We decided to give Arrowhead a chance because we appreciated Dave Kirby’s and Rich Dern’s honesty and their commitment to build a relationship with us. Arrowhead has a very good insurance product, but so do all our carriers. For us, it is more about feeling comfortable with the carrier and the people who represent it.
What about this program makes it an easy sell for you?
The program is easy to sell because everything is packaged together specifically for our clients. The platform is also easy to use. It is an easier sell when we can go back to our client with a packaged product designed specifically for their industry.
What are typical objections you hear, and how do you overcome them?
The most typical objection is price. We will never underinsure someone just to bring the premium down, so sometimes we need to explain why we are increasing limits or adding coverages. Oftentimes, educating the client on why they need certain coverages is enough for them to overcome the increase in cost.

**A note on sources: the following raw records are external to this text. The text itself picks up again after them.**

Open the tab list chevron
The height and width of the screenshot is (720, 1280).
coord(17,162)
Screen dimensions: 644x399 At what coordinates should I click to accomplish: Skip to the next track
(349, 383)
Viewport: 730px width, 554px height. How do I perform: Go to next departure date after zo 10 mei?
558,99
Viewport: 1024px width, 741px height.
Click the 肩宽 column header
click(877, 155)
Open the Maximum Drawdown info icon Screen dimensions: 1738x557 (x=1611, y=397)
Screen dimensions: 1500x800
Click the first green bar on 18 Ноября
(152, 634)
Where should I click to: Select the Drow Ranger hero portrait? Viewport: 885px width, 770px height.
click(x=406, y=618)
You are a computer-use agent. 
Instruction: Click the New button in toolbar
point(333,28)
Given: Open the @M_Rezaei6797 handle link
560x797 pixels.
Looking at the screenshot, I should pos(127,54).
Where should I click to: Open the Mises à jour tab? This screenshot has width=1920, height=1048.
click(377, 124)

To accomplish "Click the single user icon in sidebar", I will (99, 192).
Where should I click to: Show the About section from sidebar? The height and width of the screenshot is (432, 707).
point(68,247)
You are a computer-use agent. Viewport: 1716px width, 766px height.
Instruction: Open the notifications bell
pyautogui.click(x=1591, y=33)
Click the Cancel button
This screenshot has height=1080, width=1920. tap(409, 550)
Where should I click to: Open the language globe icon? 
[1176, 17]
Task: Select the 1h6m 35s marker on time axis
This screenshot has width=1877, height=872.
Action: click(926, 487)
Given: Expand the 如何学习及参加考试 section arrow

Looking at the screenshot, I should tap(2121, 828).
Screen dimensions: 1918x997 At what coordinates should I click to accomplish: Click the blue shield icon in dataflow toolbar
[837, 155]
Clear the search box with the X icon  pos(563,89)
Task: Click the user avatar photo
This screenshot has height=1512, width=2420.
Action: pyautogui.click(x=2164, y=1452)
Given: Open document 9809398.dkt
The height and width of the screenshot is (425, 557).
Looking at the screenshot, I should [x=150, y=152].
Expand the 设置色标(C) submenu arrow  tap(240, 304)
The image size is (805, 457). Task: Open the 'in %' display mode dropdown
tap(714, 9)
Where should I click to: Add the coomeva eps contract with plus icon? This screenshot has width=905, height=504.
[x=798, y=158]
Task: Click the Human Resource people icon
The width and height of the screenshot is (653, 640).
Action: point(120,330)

What misconceptions do clients often have about your job?
Clients often have the misconception that all insurance is the same and it’s all a price game. I think television commercials have caused this. People are bombarded with “name your price” or “save 15 percent.” We try to sell quality; that can take awhile for clients to get their hands around when it’s the opposite of what’s advertised.
What personal tips and shortcuts have made your job easier?
Be honest and be genuine. Insurance agents often have a stigma for being sleazy salespeople, so it surprises people when you show that you actually care about them and not just making a sale.
What’s the worst part of the job and how do you deal with it?
The worst part of this job is knowing that there are people insured incorrectly because they trust someone who is either unknowledgeable or doesn’t care enough to do this right. How do I deal with it? By knowing we did our best to educate and allowing the insured to make an informed decision.
What’s the most enjoyable part of the job?
The most enjoyable part of the job is when a claim goes well. It is rewarding to see a client made whole again after something bad happened.
What advice would you give to those aspiring to join your profession?
Get into this profession because you want to help people, and you believe in what you do and what you sell. It can’t be about the money.